=== Selected text ===
These are just my opinions and thoughts.

The 1/350 Enterprise would probably retail for at least $150. At that price how many will you buy? How many will hobby stores stock? Will any large chain stores carry them? (they will take up a lot of shelf space) How much will shipping cost? (A lot fewer on a pallet). 

There is much going against this kit. I can't find the post now, I suspect it was edited out, but over at the Moebius board one of the 2 big guys at moebius said that the J2 was not profitable yet. 

I would buy this kit as would most of us here, but I would guess that they need to sell 10000 before they make money. I just don't see it at this time and every year the costs just keep going up.


----------



## John P (Sep 1, 1999)

Well, I'll certainly buy several, but not all at once.


----------



## irishtrek (Sep 17, 2005)

spindrift said:


> getting tired of this subject myself...isn't happening. Just deal with it, I have- as much as I craved this kit. What a glorious kit it would be, I know R2 would have given it justice had they produced it.
> Howerver, why does Moebius continue to pour out BIG and small new tool kits??? My argument is they do this DESPITE NOT having the mother load of all franchises , Star Trek!!
> Gary


did you read the post Phantomstarnger made? It is on the second page of the thread entitled 'Round 2 future models". In his post PS states that R2 STILL wants to put out the 350 TOS E. And what that means is the project is NOT 100% dead yet.
Maybe next year one way or the other.......


----------



## ClubTepes (Jul 31, 2002)

Steve H said:


> And maybe they have the time to work out those troublesome engineering issues that seem to always plague the NCC-1701, like the huge stress imposed on the engineering hull by the pair of MASSIVE hunks of plastic called 'warp nacelles', and the twisting thereof on the pylons.


I got a fix for that.


----------



## falcondesigns (Oct 30, 2002)

A honeycomb inner structure with a channel for wires(lighting)would prevent the sagging issue.


----------



## Steve H (Feb 8, 2009)

falcondesigns said:


> A honeycomb inner structure with a channel for wires(lighting)would prevent the sagging issue.


and a solid piece 'strongback' for the top of the engineering hull as opposed to the old AMT 'split down the middle' would be a huge help as well.

But part of the issue would be making the hull solid and strong to support those nacelles (and the lighting equipment) AND being able to have a nicely detailed shuttle hanger bay.

See? starts to get tricky, huh? 

(yeah, I know, everybody's been thinking this to death for years  )


----------



## JGG1701 (Nov 9, 2004)

ClubTepes said:


> I got a fix for that.


Please share.
-Jim


----------



## irishtrek (Sep 17, 2005)

falcondesigns said:


> A honeycomb inner structure with a channel for wires(lighting)would prevent the sagging issue.


But don't forget just because the PL refit had sagging issues don't exactly mean TOS E in the same scale will have the same problem, after all the pylons on the refit are of a different design and shape, which may or may not result in a sagging problem. All depends on how the kit is designed I would think.
=== Collected data ===
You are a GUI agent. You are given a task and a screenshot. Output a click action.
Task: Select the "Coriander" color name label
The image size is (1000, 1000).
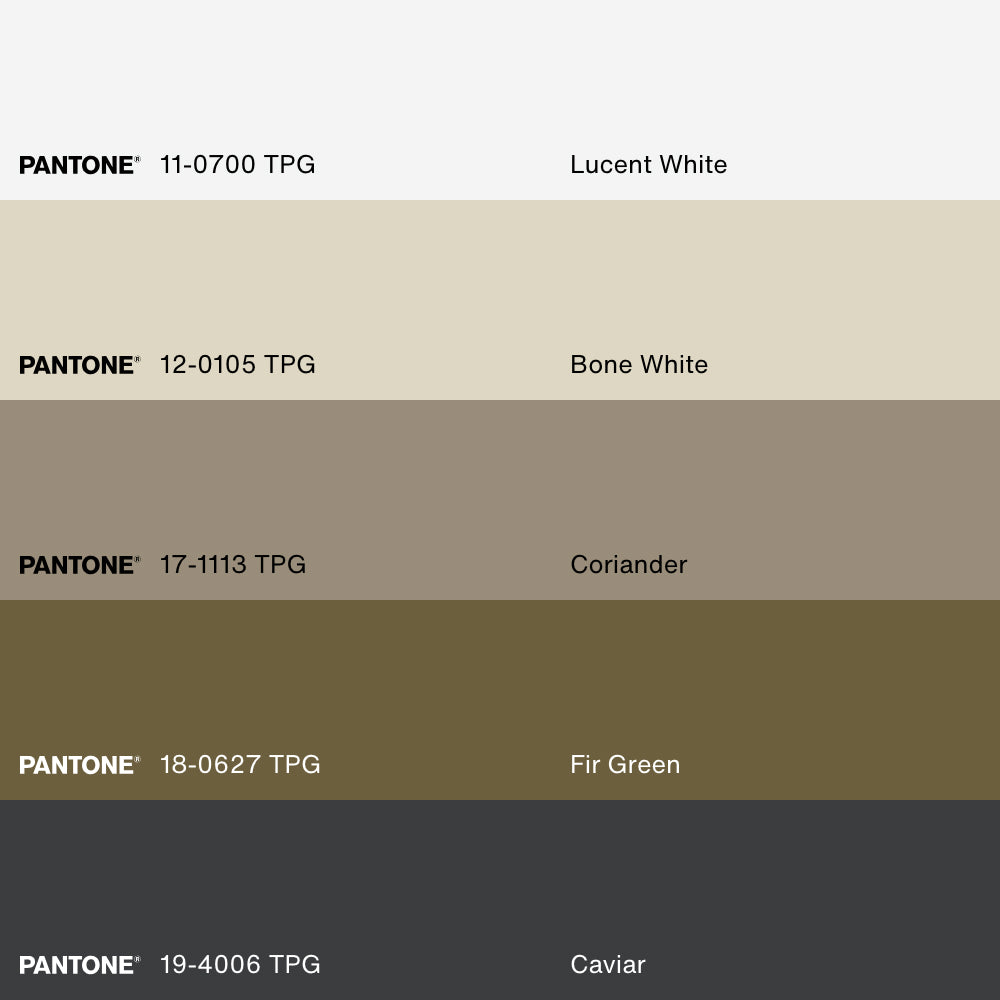628,565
===
■ Stated task 1:
Answer these about the forum thread on the 1/350 Enterprise kit:
(a) What is the lowest retail price the first post estimates for the kit?
(b) What inner structure does falcondesigns say would prevent the sagging issue?
(c) What does Steve H say should replace the old AMT "split down the middle" top of the engineering hull?
■ Stated task 2: Transcribe the part of the forum thread starting with "Well, I'll certainly" and going on through "franchises , Star Trek!!".
The data above is material separate from the forum thread.

■ Complete response 1:
(a) At least $150.
(b) A honeycomb inner structure with a channel for wires (lighting).
(c) A solid piece "strongback."

■ Complete response 2:
Well, I'll certainly buy several, but not all at once.


----------



## irishtrek (Sep 17, 2005)

spindrift said:


> getting tired of this subject myself...isn't happening. Just deal with it, I have- as much as I craved this kit. What a glorious kit it would be, I know R2 would have given it justice had they produced it.
> Howerver, why does Moebius continue to pour out BIG and small new tool kits??? My argument is they do this DESPITE NOT having the mother load of all franchises , Star Trek!!